-- AVAILABLE DATA follows --

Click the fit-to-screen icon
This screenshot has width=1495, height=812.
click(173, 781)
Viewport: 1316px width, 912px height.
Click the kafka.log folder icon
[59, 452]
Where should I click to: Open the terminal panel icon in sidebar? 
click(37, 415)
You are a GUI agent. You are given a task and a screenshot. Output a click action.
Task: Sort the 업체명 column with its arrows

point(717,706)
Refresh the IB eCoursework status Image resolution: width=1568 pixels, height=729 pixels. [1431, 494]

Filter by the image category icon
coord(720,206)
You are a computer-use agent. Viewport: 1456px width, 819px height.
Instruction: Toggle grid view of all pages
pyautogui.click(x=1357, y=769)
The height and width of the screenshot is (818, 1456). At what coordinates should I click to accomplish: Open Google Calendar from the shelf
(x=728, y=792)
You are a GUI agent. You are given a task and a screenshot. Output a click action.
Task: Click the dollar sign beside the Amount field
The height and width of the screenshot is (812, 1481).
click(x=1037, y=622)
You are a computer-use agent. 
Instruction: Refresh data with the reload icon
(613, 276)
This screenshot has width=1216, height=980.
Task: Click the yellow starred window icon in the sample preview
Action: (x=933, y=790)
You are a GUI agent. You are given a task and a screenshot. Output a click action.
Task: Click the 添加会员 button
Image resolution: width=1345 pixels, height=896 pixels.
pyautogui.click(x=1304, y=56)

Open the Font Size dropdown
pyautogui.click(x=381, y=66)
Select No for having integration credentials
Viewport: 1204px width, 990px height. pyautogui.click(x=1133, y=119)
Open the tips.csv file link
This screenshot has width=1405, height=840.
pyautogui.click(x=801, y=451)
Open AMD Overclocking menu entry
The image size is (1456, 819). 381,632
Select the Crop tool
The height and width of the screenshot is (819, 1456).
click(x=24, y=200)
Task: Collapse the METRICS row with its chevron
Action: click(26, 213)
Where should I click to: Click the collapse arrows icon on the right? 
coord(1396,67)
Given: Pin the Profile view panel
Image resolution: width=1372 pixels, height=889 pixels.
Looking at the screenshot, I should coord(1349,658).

-- AVAILABLE DATA concluded --

■ DESCRIPTION OF THE TASK: Give only the number of lines in the entries above that contain the string "computer".

■ SOLUTION: 2